» Assignment: Reproduce the entire post on celiac testing and gluten below, word for word, without omitting or altering anything.

Top of Passage for review

Joann, my doctor said he tested for celiac when I had my colonoscopy/endoscopy last month (although I'm not sure how you test for it) and it was negative.
Usually they perform a visual inspection of the small intestine during the endoscopy, looking for gross evidence such as scalloping, and they also take a few biopsies of the intestinal walls to look for microscopic damage to the villi. Unfortunately, there are MANY false negatives with both bloodwork and biopsies for celiac.
The biopsy analogy that I love compares it to taking several 3-inch-square samples from a 250-sq-ft lawn, looking for doggie doo. If you find no doggie doo in your samples, does that mean that the lawn is free of dog stuff? No, of course not! Your intestines are many yards long, and they usually only biopsy a few spots. So if the damage is patchy they won't find anything unless they're really really lucky!!
I tend to have the fewest Crohn's-related symptoms when on a low-residue diet, so I generally avoid a lot of wheat/whole grains. I do probably consume a fair amount of semolina, as pasta is my go-to food when I am not feeling well, and sometimes it is just about the only thing I can eat without my gut revolting.
Even a minuscule amount of gluten (flour dust in the air landing on your salad) can cause as much damage as eating a plate full of pasta, because it's the autoimmune reaction
that causes the damage, not the gluten itself.
If you have a scientific mind, why not perform an experiment? Go completely gluten free for one week, and see how you feel. If you don't feel any better, well, go eat a plate of pasta with my blessings! :)

Bottom of Passage for review
Top of Entries supplied

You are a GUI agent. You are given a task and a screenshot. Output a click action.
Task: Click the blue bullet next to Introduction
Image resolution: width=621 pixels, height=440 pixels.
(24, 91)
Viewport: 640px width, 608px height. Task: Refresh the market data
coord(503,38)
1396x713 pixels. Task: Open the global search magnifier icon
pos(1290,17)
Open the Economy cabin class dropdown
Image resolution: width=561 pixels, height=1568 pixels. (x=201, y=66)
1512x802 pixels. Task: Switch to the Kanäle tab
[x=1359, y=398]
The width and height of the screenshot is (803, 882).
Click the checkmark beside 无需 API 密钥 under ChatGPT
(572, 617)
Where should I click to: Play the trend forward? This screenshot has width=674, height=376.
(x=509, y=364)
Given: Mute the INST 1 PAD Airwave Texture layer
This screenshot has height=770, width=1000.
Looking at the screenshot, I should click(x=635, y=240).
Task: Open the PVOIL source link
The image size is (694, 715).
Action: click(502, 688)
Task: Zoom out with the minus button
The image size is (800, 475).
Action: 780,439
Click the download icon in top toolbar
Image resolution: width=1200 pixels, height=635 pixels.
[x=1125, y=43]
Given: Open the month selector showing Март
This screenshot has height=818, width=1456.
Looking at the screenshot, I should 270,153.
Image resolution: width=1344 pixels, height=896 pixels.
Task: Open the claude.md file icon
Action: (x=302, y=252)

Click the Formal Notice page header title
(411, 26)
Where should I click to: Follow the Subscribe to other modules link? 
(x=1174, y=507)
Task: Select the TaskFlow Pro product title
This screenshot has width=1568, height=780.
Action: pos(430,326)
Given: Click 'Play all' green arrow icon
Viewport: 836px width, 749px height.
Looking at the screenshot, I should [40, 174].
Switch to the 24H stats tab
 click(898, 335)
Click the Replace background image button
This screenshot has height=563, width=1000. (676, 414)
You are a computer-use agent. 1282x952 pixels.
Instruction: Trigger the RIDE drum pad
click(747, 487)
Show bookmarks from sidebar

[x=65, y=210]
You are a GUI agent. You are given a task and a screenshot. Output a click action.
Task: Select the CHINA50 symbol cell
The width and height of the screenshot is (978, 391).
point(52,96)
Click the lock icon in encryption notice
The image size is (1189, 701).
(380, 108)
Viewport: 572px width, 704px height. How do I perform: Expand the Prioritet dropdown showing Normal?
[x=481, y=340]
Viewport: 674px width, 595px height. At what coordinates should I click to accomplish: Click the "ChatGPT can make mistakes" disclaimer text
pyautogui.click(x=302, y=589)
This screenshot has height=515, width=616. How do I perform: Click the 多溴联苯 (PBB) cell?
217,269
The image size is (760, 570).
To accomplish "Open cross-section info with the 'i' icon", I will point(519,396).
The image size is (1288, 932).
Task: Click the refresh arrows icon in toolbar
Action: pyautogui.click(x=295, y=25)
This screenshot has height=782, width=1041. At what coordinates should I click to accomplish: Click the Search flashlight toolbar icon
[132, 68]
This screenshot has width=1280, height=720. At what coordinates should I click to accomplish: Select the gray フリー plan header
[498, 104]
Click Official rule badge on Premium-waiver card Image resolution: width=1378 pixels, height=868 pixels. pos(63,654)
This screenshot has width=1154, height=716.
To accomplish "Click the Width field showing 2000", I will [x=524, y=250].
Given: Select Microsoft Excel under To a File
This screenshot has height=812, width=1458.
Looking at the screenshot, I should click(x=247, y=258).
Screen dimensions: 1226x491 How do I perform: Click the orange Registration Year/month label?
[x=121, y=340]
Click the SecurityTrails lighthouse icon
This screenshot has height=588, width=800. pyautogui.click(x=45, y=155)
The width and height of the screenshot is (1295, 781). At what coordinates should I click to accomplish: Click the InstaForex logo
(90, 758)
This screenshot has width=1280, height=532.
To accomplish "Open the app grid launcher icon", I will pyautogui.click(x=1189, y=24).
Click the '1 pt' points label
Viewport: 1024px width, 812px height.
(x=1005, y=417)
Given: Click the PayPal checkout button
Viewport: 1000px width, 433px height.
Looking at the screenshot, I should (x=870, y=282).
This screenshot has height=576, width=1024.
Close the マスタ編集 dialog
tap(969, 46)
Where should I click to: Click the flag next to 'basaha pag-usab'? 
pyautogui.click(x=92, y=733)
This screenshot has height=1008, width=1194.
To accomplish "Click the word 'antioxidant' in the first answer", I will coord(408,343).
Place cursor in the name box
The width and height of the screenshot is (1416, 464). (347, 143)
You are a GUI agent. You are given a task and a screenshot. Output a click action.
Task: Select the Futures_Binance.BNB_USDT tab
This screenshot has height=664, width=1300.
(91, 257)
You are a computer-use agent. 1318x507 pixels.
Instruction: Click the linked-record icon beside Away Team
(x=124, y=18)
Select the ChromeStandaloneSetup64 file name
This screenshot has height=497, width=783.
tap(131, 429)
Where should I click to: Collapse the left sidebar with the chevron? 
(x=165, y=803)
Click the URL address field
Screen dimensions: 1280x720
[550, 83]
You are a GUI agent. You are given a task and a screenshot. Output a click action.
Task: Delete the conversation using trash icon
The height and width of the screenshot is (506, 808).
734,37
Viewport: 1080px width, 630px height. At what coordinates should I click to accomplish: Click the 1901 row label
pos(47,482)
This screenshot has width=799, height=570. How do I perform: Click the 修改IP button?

Bottom of Entries supplied

» Expected answer:
Joann, my doctor said he tested for celiac when I had my colonoscopy/endoscopy last month (although I'm not sure how you test for it) and it was negative.
Usually they perform a visual inspection of the small intestine during the endoscopy, looking for gross evidence such as scalloping, and they also take a few biopsies of the intestinal walls to look for microscopic damage to the villi. Unfortunately, there are MANY false negatives with both bloodwork and biopsies for celiac.
The biopsy analogy that I love compares it to taking several 3-inch-square samples from a 250-sq-ft lawn, looking for doggie doo. If you find no doggie doo in your samples, does that mean that the lawn is free of dog stuff? No, of course not! Your intestines are many yards long, and they usually only biopsy a few spots. So if the damage is patchy they won't find anything unless they're really really lucky!!
I tend to have the fewest Crohn's-related symptoms when on a low-residue diet, so I generally avoid a lot of wheat/whole grains. I do probably consume a fair amount of semolina, as pasta is my go-to food when I am not feeling well, and sometimes it is just about the only thing I can eat without my gut revolting.
Even a minuscule amount of gluten (flour dust in the air landing on your salad) can cause as much damage as eating a plate full of pasta, because it's the autoimmune reaction
that causes the damage, not the gluten itself.
If you have a scientific mind, why not perform an experiment? Go completely gluten free for one week, and see how you feel. If you don't feel any better, well, go eat a plate of pasta with my blessings! :)